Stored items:

######

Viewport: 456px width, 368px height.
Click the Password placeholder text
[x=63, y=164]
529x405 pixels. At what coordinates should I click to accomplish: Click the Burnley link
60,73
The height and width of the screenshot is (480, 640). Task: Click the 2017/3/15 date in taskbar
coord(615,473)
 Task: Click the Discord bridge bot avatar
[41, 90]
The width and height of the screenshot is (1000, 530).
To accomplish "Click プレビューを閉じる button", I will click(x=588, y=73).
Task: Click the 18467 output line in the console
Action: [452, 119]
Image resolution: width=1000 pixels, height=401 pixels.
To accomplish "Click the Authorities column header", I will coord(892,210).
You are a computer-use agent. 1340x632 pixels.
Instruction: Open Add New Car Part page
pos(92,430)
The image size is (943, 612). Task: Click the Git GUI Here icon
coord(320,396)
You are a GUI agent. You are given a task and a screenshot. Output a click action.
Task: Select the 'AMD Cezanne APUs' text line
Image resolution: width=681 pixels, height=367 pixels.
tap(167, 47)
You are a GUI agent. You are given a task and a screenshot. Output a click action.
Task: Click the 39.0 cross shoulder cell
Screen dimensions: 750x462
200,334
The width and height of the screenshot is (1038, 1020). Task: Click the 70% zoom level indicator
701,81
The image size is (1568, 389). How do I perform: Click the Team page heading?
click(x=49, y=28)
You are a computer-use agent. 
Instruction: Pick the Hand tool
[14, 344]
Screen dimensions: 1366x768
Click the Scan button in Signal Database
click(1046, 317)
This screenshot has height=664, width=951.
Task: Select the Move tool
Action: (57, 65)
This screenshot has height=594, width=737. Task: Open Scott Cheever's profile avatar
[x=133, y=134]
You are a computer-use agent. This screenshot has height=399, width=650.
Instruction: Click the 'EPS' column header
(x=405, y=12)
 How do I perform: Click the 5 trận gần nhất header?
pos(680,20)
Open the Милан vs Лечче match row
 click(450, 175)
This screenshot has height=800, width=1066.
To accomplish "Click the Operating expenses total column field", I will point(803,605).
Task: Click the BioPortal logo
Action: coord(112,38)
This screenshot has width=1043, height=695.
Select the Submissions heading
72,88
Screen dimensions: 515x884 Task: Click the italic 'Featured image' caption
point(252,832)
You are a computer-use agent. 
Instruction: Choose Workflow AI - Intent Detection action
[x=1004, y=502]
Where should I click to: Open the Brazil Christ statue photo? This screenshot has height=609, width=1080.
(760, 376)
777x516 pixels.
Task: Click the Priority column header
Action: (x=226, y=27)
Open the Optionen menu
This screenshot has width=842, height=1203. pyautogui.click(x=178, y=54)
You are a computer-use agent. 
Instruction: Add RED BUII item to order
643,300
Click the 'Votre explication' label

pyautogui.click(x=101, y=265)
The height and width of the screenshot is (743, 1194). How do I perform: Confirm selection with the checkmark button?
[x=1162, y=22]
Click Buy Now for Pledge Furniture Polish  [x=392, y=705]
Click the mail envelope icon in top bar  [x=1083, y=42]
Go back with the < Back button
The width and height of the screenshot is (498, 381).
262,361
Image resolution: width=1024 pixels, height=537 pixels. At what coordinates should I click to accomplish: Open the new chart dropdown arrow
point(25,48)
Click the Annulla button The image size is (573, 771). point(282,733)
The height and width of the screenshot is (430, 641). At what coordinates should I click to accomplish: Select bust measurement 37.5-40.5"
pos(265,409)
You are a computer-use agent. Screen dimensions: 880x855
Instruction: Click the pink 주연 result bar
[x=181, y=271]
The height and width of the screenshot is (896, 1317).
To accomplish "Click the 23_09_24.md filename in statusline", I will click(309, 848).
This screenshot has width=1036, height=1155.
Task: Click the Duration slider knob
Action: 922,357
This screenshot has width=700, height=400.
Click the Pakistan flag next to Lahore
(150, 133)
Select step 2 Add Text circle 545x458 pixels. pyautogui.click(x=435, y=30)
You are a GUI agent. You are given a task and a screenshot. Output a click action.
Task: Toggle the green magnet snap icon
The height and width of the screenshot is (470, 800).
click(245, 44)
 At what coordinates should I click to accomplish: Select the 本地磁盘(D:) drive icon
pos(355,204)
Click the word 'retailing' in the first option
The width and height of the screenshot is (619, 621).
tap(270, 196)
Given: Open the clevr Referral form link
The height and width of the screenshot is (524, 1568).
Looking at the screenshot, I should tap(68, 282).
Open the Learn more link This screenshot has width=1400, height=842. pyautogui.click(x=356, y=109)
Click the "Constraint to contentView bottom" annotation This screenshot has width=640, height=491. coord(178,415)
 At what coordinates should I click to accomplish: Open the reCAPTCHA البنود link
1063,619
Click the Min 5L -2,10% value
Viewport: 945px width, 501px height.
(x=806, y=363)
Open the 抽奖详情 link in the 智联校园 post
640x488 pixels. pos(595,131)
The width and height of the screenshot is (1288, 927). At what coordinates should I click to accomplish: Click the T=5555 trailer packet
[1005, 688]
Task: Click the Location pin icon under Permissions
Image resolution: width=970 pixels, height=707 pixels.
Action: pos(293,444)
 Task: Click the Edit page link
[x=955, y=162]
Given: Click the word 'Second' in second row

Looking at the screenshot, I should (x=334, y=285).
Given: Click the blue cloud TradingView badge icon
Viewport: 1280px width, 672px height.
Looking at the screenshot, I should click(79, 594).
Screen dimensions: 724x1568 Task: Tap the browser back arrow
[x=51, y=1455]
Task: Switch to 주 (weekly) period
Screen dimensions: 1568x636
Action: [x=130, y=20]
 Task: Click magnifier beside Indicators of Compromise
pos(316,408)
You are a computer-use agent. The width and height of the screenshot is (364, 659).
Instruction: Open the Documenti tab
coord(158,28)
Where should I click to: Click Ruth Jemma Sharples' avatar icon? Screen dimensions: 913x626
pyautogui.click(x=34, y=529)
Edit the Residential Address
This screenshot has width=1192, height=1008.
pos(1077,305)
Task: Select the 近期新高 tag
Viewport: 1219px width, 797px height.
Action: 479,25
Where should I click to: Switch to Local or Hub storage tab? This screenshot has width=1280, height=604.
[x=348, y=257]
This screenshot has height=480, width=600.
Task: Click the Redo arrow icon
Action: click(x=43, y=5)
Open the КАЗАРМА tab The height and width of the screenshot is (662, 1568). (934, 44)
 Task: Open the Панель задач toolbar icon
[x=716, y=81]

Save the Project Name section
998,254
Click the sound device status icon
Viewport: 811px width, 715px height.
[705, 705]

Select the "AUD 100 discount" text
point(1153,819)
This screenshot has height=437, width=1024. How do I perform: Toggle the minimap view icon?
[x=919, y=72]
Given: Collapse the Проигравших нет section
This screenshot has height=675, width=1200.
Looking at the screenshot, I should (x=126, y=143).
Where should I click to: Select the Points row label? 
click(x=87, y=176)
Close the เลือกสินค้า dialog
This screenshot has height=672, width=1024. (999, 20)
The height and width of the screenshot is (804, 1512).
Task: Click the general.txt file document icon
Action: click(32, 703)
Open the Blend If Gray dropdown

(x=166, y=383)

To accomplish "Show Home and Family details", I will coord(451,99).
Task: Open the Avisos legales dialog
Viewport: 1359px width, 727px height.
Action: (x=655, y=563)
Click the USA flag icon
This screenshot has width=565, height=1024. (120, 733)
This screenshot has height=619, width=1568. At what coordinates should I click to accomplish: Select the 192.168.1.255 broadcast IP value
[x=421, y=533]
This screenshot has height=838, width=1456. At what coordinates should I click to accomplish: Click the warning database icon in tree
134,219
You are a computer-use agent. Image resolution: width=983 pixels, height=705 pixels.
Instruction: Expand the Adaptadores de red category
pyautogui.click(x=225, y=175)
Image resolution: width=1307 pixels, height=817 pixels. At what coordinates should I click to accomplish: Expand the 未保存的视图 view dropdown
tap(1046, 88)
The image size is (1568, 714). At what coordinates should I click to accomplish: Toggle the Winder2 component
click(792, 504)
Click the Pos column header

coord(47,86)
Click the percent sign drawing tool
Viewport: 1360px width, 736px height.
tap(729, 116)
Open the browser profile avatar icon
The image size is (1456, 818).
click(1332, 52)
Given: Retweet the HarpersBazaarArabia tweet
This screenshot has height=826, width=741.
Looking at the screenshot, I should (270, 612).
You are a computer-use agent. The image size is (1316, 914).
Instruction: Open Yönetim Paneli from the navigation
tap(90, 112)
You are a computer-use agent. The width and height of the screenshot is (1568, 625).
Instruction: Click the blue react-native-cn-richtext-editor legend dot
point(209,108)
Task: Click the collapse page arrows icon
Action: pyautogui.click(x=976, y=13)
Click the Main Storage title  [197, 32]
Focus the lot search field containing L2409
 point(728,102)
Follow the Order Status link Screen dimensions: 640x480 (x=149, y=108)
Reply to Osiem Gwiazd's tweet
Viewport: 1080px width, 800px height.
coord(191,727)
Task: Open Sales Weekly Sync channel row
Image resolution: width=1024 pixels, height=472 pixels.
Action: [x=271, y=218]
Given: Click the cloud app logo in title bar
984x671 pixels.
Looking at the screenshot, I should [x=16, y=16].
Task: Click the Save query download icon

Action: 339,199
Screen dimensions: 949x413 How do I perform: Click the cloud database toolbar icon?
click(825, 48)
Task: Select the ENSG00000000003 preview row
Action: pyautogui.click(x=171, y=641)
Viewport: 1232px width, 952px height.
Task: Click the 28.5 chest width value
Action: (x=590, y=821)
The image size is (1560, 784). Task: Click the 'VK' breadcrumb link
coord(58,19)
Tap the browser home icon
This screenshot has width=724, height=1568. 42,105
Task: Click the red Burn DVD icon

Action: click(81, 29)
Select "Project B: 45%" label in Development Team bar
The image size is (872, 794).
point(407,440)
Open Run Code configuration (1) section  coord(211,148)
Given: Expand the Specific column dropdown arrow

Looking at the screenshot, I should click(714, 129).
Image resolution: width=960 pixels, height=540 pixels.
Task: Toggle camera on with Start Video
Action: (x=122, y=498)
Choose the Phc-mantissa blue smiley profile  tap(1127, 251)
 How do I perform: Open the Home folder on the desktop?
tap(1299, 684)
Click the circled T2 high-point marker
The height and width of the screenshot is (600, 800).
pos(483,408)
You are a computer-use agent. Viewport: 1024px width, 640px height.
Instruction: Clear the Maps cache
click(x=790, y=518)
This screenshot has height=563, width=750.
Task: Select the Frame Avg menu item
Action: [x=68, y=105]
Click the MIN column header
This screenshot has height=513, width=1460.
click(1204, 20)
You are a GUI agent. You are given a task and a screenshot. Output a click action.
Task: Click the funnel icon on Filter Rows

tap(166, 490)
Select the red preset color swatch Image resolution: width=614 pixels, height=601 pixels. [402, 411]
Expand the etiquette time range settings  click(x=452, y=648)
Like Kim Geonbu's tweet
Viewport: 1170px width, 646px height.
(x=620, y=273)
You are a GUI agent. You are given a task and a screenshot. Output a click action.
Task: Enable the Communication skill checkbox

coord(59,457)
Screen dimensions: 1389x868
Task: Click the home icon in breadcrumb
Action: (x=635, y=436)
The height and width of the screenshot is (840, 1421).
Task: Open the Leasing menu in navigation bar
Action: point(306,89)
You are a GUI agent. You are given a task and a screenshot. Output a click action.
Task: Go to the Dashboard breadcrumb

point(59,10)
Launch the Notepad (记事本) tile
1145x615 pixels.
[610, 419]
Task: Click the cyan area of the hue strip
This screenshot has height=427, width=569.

######

■ **Required action**
Reproduce exactly the lines above from the line with "is (364, 659)." to the line with "Task: Select the 近期新高 tag", including both, and add nothing.

■ **The answer**
You are a computer-use agent. The width and height of the screenshot is (364, 659).
Instruction: Open the Documenti tab
coord(158,28)
Where should I click to: Click Ruth Jemma Sharples' avatar icon? Screen dimensions: 913x626
pyautogui.click(x=34, y=529)
Edit the Residential Address
This screenshot has width=1192, height=1008.
pos(1077,305)
Task: Select the 近期新高 tag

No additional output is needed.